PepsiCo stock drops 3.06% as Morningstar and New Age Alpha reduce holdings
PepsiCo (PEP) stock is trading at $145.98 after declining 3.06% today. The price remains below its key moving averages, which suggests continued downward momentum in the near term.
Highlights
- PepsiCo is committing up to $665 million to expand food manufacturing in India, signaling a long-term growth push in emerging markets.
- Institutional investors Morningstar and New Age Alpha Advisors reduced positions in PepsiCo last quarter, pressuring sentiment and contributing to recent share price weakness.
- PEP trades below major moving averages under sustained bearish momentum, with a projected five-day range of $144.00 to $150.00 and limited rebound likelihood.
Institutional sell-off tempers growth optimism from India expansion
PepsiCo’s recent announcement of plans to invest up to $665 million in expanding its foods manufacturing capacity in India marks a significant expansion initiative, with several facilities in Madhya Pradesh, Assam, and Tamil Nadu expected to become operational within the next few months. This large-scale investment enhances the company’s long-term growth prospects in emerging markets by improving production capabilities and supply chain access, though immediate effects on earnings are likely to be limited. Meanwhile, both Morningstar Investment Management LLC and New Age Alpha Advisors LLC were reported to have reduced their holdings in PepsiCo during the most recent quarter, reflecting a moderation in institutional appetite and contributing to downward price sentiment.
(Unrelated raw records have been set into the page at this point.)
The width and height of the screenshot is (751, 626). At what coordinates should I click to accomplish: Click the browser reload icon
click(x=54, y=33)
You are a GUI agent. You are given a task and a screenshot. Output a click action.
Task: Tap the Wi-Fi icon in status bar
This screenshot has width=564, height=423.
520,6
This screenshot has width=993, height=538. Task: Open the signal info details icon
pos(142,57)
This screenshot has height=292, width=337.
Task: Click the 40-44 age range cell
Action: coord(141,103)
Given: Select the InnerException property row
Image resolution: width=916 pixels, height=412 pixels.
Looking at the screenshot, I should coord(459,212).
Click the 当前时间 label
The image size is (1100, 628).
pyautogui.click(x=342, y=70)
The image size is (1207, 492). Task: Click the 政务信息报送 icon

Bearish signals intensify as oscillators diverge on momentum
Technically, PEP faces immediate resistance at the Ichimoku Kijun level of $153.17, with additional resistance at the SMA-20 ($152.72), SMA-50 ($154.09), and SMA-200 ($150.65). Momentum indicators on the daily chart show MACD in a confirmed sell stance, while the ADX points to weak overall trend strength. RSI stands at 44.5 and CCI at -62.7, reinforcing a bearish tone and mild oversold conditions. The Stoch RSI signals a potential rebound with a 'Strong Buy', indicating divergence among oscillators, and BBP remains negative and oversold, confirming seller dominance. The Awesome Oscillator is neutral and does not support any directional bias at present.
Sideways outlook persists amid key resistance and risk of breakdown
In the short term, PEP is likely to consolidate within its typical five-day volatility range of $144.00 to $150.00, with baseline expectations pointing toward a sideways price corridor. A bullish scenario would require a decisive break above the $153.17 area to trigger a reversal, while a failure to hold above $144.00 could initiate further downside extension.
Earlier, analysts noted that PepsiCo was experiencing persistent selling pressure and oversold technical conditions, suggesting a dominant bearish bias. With institutional investors now reducing their holdings and momentum signals remaining largely negative, traders should closely monitor the $144.00 support as a potential inflection point for renewed downside risk or a catalyst for near-term stabilization.